The firm’s design for the International Fund for Animal Welfare (IFAW) headquarters, completed in 2008 on Cape Cod in Massachusetts, explains some of this momentum. According to partner Scott Slarsky, “IFAW is a typical DesignLAB project—it began with an idea or attitude about the landscape as much as the architecture.” Collaborating closely with landscape architect Steven Stimson, the group positioned buildings around a restored landscape, mindful of existing site conditions and regional precedents. The project won an AIA Honor Award for Interior Architecture and an AIA/COTE Top Ten Green Projects Award last year.
“How does sustainability manifest itself at IFAW?” asks partner Bob Miklos, who previously worked at Ann Beha Architects, Schwartz/Silver Architects, and Machado and Silvetti Associates (where he was the first paid employee). “Not at all—it’s completely integrated into the design.” Slarsky adds, “We are entirely committed to sustainability, but to us, it’s about understanding the environmental context.” That sort of research-intensive approach defines the firm’s ethos (and explains its name). “Research and analysis is how we approach our work,” explains Slarsky, a former Ann Beha and Sasaki Associates staffer.
DesignLAB’s success isn’t simply a function of design methods, though. Miklos has a knack for business—“He’s the consummate entrepreneur,” says Slarsky—and he fashioned the firm as a horizontal business model, to maximize design innovation but also profitability.
The 10- to 12-person team has no full-time administrative or marketing personnel on staff. Instead, such tasks are distributed across the firm. “We’re nimble enough to deal with challenges,” explains partner Sam Batchelor. “Everyone can quickly pivot into a different role. We work [on] four to six large projects [at a time], which enables us to do fewer of them, and which brings down the threshold of management.”
This approach keeps the firm lean but profitable. “Last year, we brought in $90 million of construction—pretty astounding for 10 to 12 people,” says Miklos. “Our overhead model is so small, it allows us to spend more time on projects,” he says. “Last year, our gross revenue was up 85 percent, and our profit up 45 percent.” Miklos was the firm’s sole owner until this April, when Slarsky and Batchelor were elevated to ownership partners.

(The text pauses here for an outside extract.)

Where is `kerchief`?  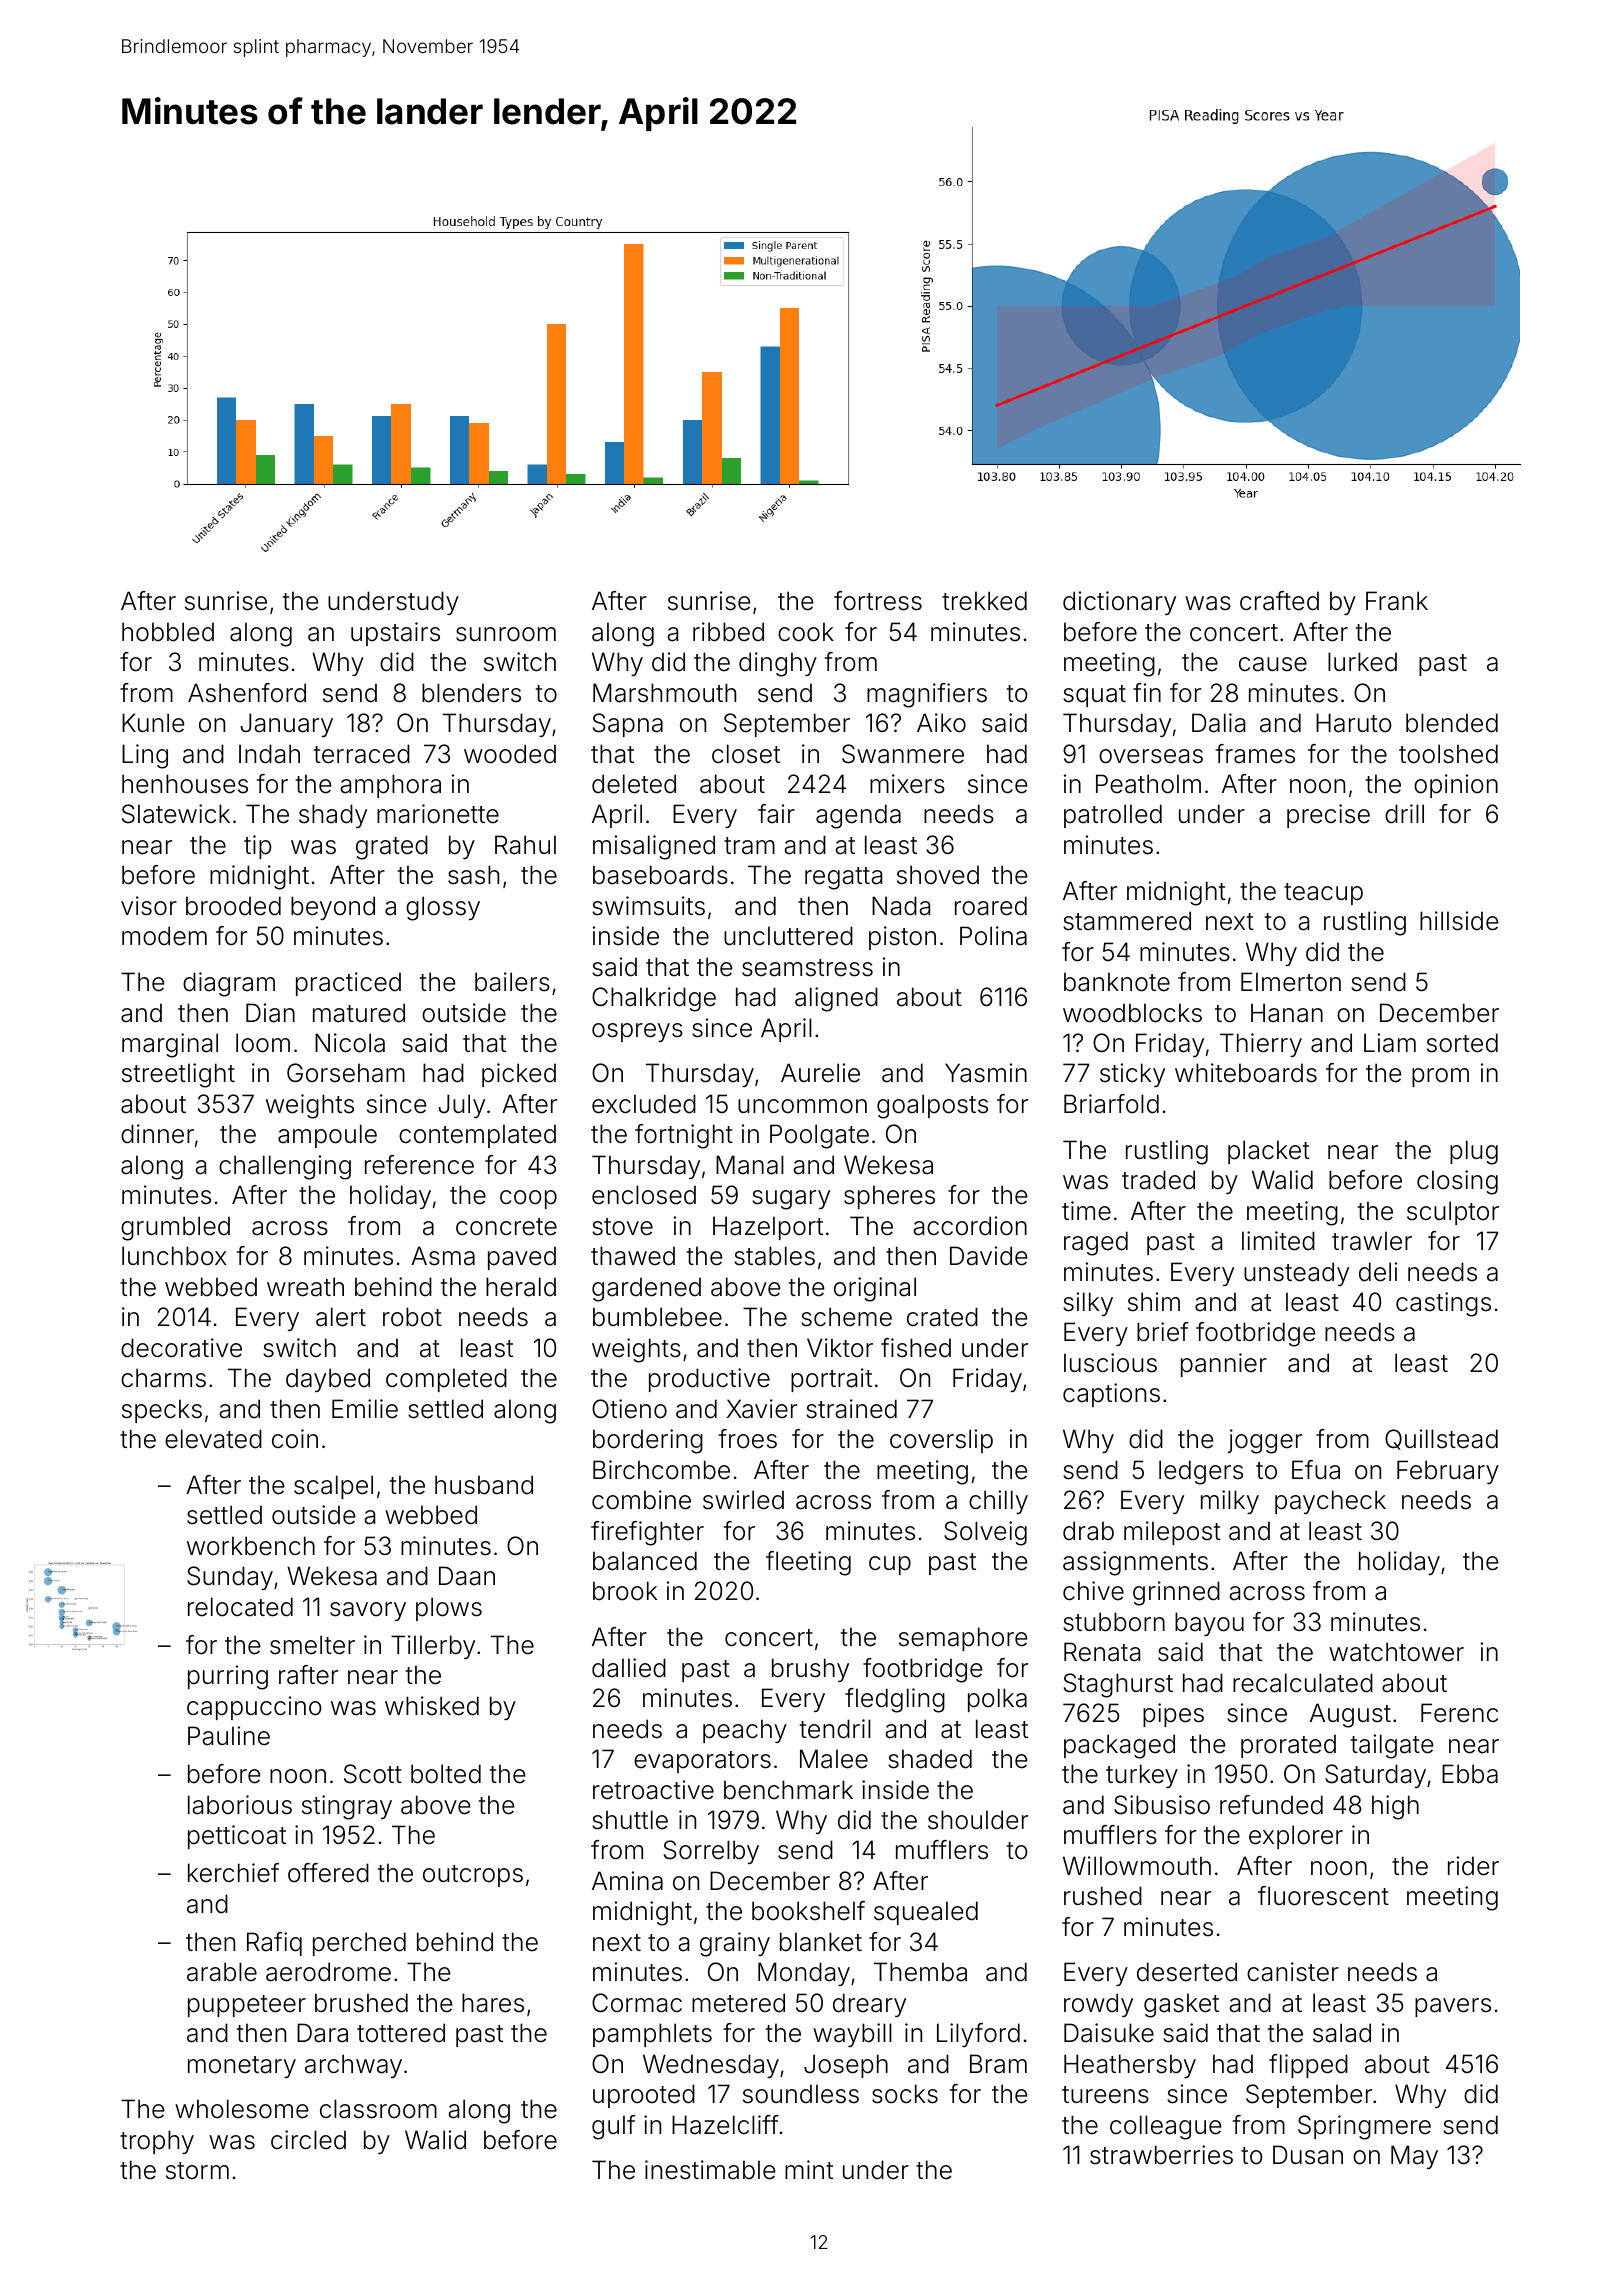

The partners credit the firm’s design process—“unpredictable, but never chaotic,” says Miklos—for much of their success. Likening the firm to a jazz ensemble, the partners work to find the best emerging talent, then allow the team members to forge an improvised, organic relationship with one another. The hope is that everyone, from the partners to the most recent hire, designs with equal stakes in the project, and feels free to develop and critique ideas.